The equilibrium constant at \[{25^0}C\] for the process:
\[C{o^{ + 3}}_{\left( {aq} \right)} + 6N{H_{3\left( {aq} \right)}} \rightleftharpoons {\left[ {Co{{\left( {N{H_3}} \right)}_6}} \right]^{3 + }}_{\left( {aq} \right)}\] is \[2 \times {10^7}\]
Calculate the value of \[\Delta {G^0}\] at \[{25^0}C\left( {R = 8.314J{K^{ - 1}}.mo{l^{ - 1}}} \right)\]

Answer 1

Hint: The Gibbs free energy is represented by G, the change in Gibb’s free energy is represented by \[\Delta G\].
The standard Gibbs free energy and Gibbs free energy are related to equilibrium constant.
The Gibbs free energy at equilibrium will be equal to zero.
Formula used:
\[\Delta G = \Delta {G^0} + RT\ln K - - - - \left( 1 \right)\]
Where, \[\Delta G\] is change in Gibbs energy,
\[\Delta {G^0}\] is change in Gibbs energy at standard conditions,
K is equilibrium constant,
R is ideal gas constant and
T is absolute temperature.

Complete answer:
Given reaction is taking place at equilibrium, it means the term change in Gibbs free energy will be Zero.
\[ \Rightarrow \Delta G = 0\]
Equilibrium reaction is a reaction in which there is no change in concentration of products and reactions with time.
The equilibrium reaction can be represented by \[ \rightleftharpoons \]. The two half arrows are with same length.
If one of the arrows is more lengthy than the other, then the equilibrium shifts towards that side.

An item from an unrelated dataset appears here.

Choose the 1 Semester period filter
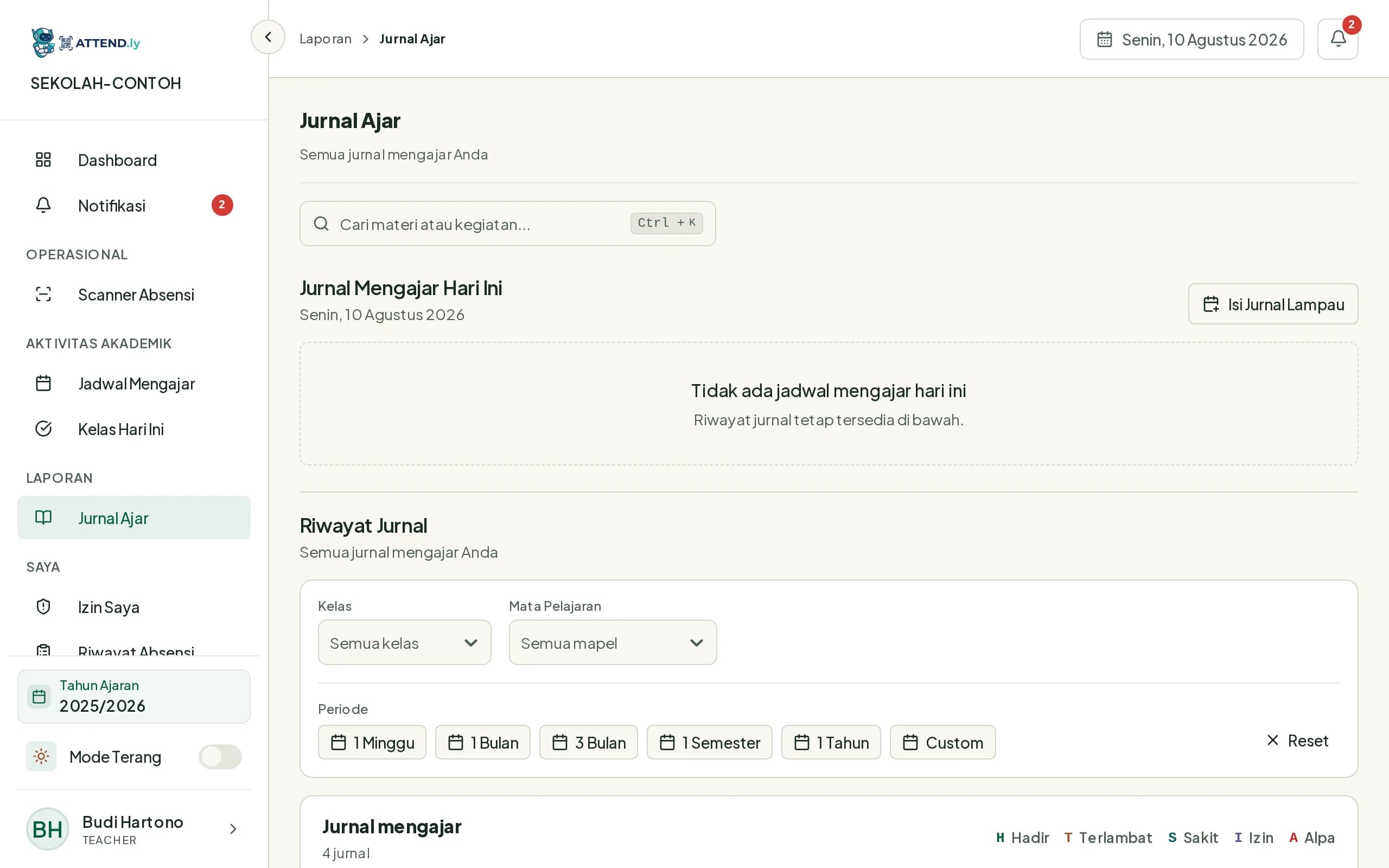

Now, the relation between the standard Gibbs energy and Gibbs energy and equilibrium constant can be written as
\[\Delta {G^0} = - RT\ln K - - - - \left( 2 \right)\]
Given that, equilibrium constant for the process is \[2 \times {10^7}\].

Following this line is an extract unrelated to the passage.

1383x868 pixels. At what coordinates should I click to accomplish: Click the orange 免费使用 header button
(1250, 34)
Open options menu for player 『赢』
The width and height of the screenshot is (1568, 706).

Ideal gas constant \[\left( R \right) = 8.314J{K^{ - 1}}{mol^{ - 1}}\],
Temperature \[\left( T \right) = 25 + 273 = 298K\]

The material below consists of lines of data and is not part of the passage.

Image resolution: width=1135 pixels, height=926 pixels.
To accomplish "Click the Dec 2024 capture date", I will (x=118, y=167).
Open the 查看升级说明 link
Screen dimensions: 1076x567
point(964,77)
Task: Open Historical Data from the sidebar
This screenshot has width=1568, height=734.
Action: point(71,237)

Substitute these values in the equation (2)
\[\Delta {G^0} = - \left( {8.314} \right) \times 298 \times \ln \left( {2 \times {{10}^7}} \right)\]
Thus, \[\Delta {G^0} = - 41651.1Jmo{l^{ - 1}}\]
But, \[1kJ = 1000J\]
By substituting the value of 1kJ in the above equation, we will get
\[\Delta {G^0} = - 41.65kJmo{l^{ - 1}}\]
Thus, the standard change in Gibbs free energy at standard conditions is \[ - 41.65kJmo{l^{ - 1}}\] .

Note:
While calculating the standard change in Gibbs free energy at standard conditions, the units must be considered. The Gibbs free energy is also known as Gibbs energy.
The temperature must be in Kelvins only.
The ideal gas constant must be in \[J{K^{ - 1}}mo{l^{ - 1}}\].